‘Everything is seen’: Leaked TikTok meeting audio reveals China accessing user data

Despite TikTok’s repeated assurances that U.S. user data is perfectly safe from the prying eyes of communist China, leaked audio suggests otherwise.

“Everything is seen in China,” a TikTok Trust and Safety Department member said in an audio recording from September 2021 according to a report last week by Buzzfeed News.

The outlet identified a total of 14 statements from nine TikTok employees that corroborated the social video platform’s lax policies that have allowed their China-based parent company ByteDance to access private information about American users.

A September recording has an alarming statement from a corporate executive noting that there is an engineer known as a “Master Admin” that “has access to everything.”

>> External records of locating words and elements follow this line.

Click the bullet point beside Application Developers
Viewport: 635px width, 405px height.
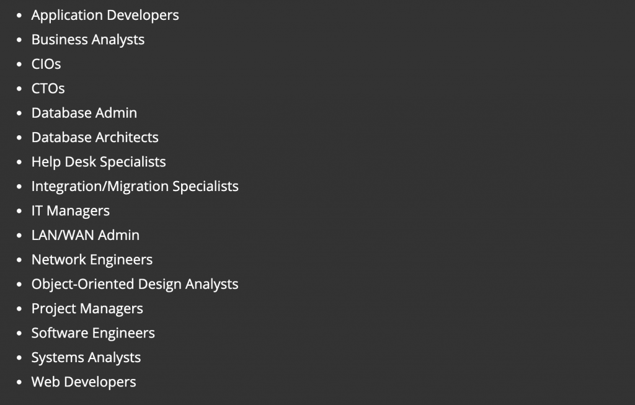(x=19, y=16)
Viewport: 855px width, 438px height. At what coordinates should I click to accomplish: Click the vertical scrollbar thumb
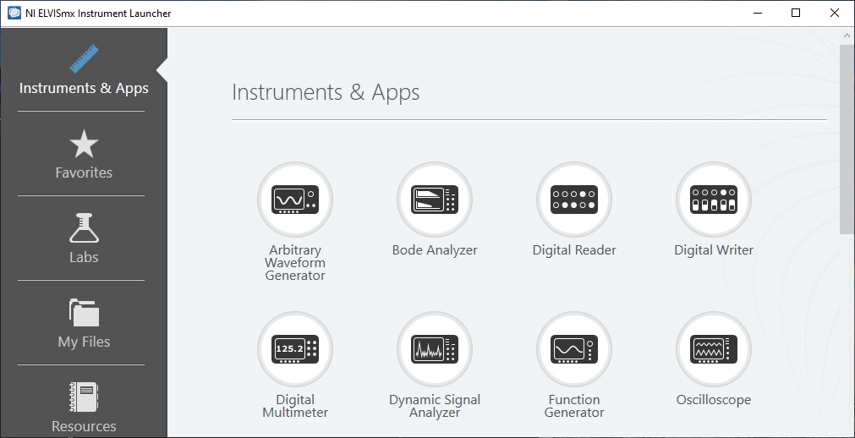pyautogui.click(x=847, y=140)

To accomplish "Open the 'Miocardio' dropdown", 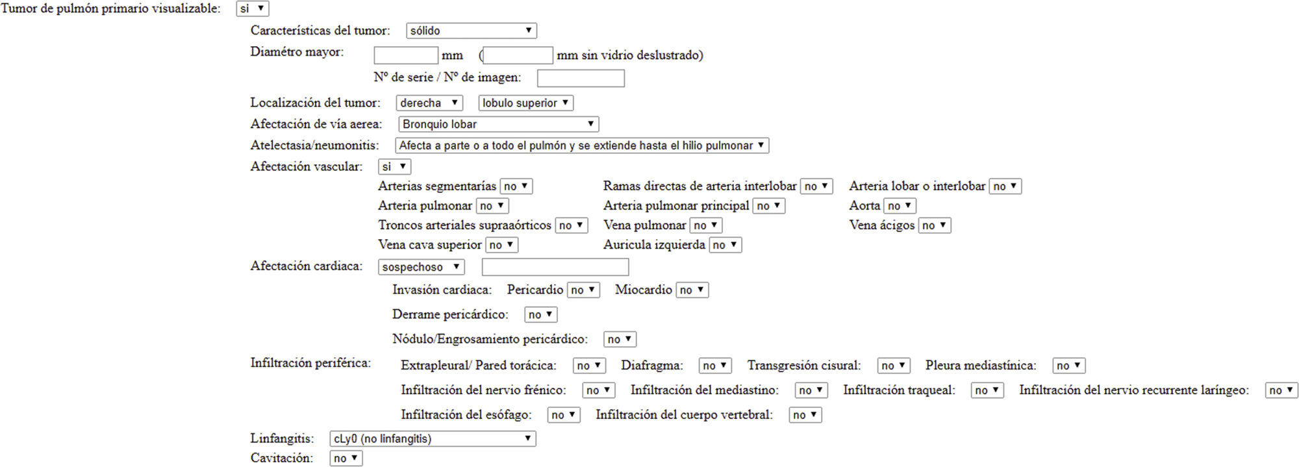I will tap(692, 290).
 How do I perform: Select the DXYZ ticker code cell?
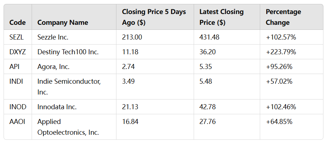(18, 52)
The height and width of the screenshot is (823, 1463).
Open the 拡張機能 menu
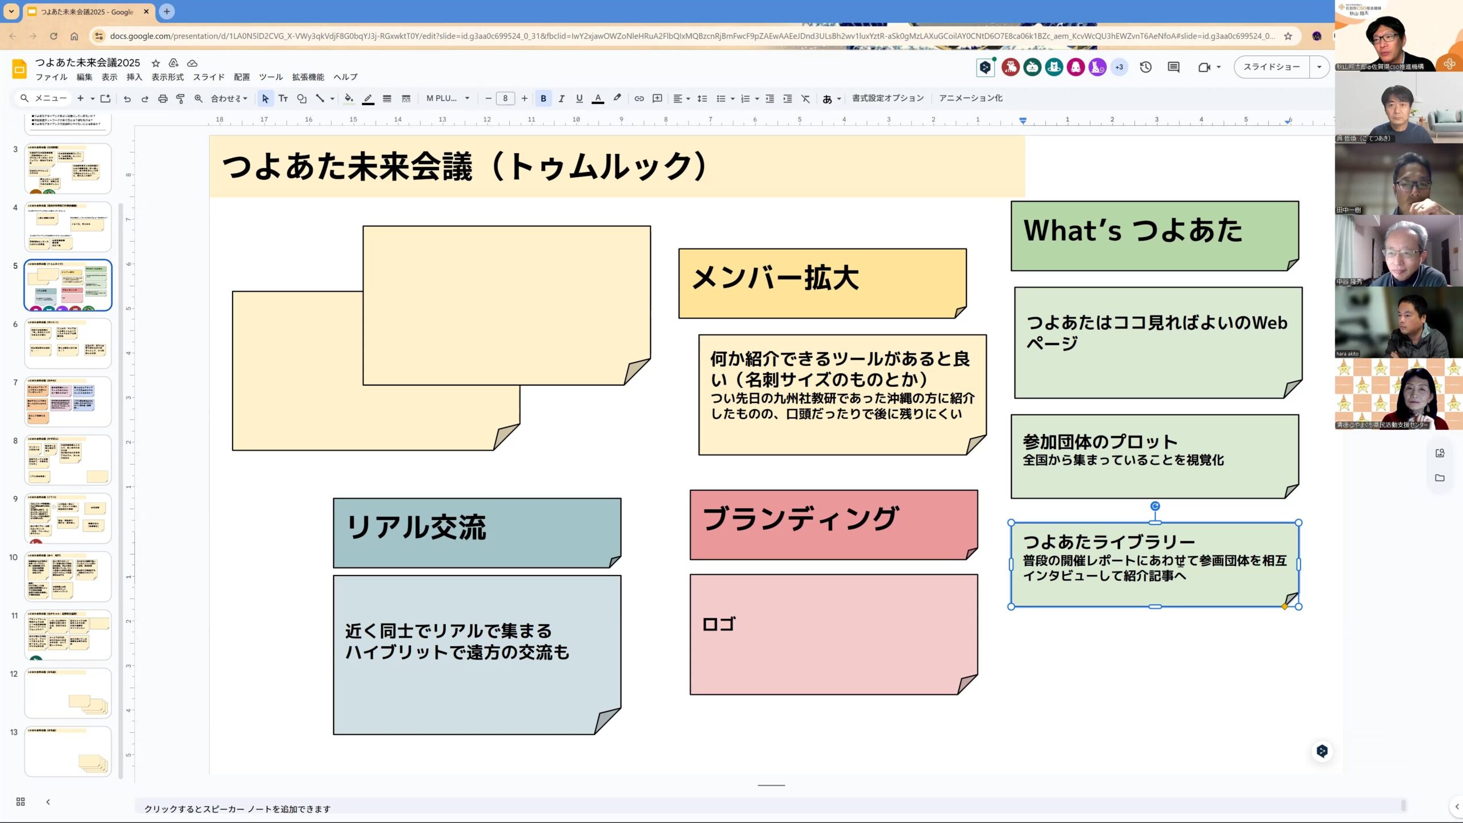click(307, 77)
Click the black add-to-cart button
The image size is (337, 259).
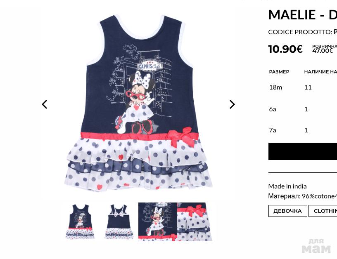303,151
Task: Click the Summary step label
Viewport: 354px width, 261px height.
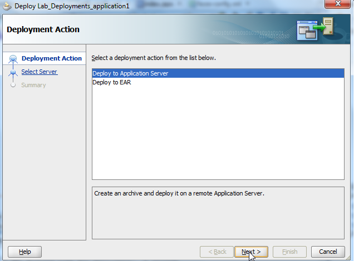Action: pos(33,85)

Former President Donald Trump seriously considered an outright ban on the social media platform in the summer of 2020 around the same time the Senate introduced a bill to prohibit it on government devices.

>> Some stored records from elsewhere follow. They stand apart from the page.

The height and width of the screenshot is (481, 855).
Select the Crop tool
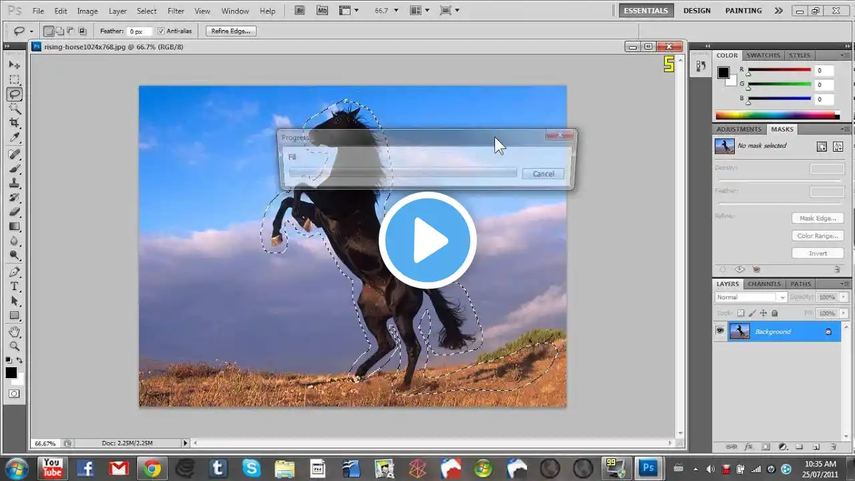pos(15,124)
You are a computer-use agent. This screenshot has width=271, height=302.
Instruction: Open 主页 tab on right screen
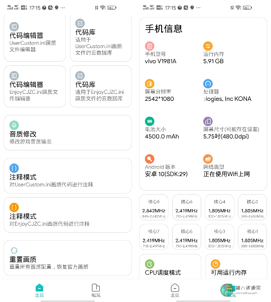175,290
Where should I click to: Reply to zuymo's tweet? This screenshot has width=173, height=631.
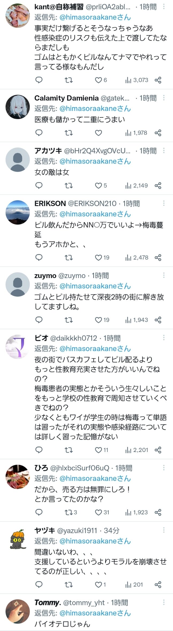(39, 320)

Several other statements confirm that the proposed restriction on the app with ties to China may not have been such a bad idea after all.

“I feel like with these tools, there’s some backdoor to access user data in almost all of them, which is exhausting,” a consultant said in September 2021 to another person.

However, a Booz Allen Hamilton spokesperson denied the consultant’s comment was true and called it “inaccurate.”

“[A]t this point I’m not in a position to further discuss or even confirm/deny our relationship with any client. But I can tell you that what you’re asserting here is inaccurate,” Jessica Klenk said.

Several other conversations in November 2021 suggest that there are hidden tools that were a complete mystery to data scientists working for TikTok.

“Nobody has really documented, uh, like, a how-to,” one data scientist said. “And there are items within the tools that nobody knows what they’re for.”

TikTok quickly published a response to the report to note that additional protections on U.S. user data were being implemented.

“We’re also making operational changes in line with this work – including the new department we recently established, with US-based leadership, to solely manage US user data for TikTok. Together, these changes will enforce additional employee protections, provide more safeguards, and further minimize data transfer outside of the US,” the Friday statement read.

“This is an important direction from a systems and data security standpoint, and part of our focus on preserving an interconnected experience for our global community while building a security-first culture,” it said.

But location isn’t everything, at least according to a digital and cyberspace policy expert with the Council on Foreign Relations.

“Physical location does not matter if the data can still be accessed from China,” Adam Segal said in an email.

The “concern would be that data would still end up in the hands of Chinese intelligence if people in China were still accessing,” he added.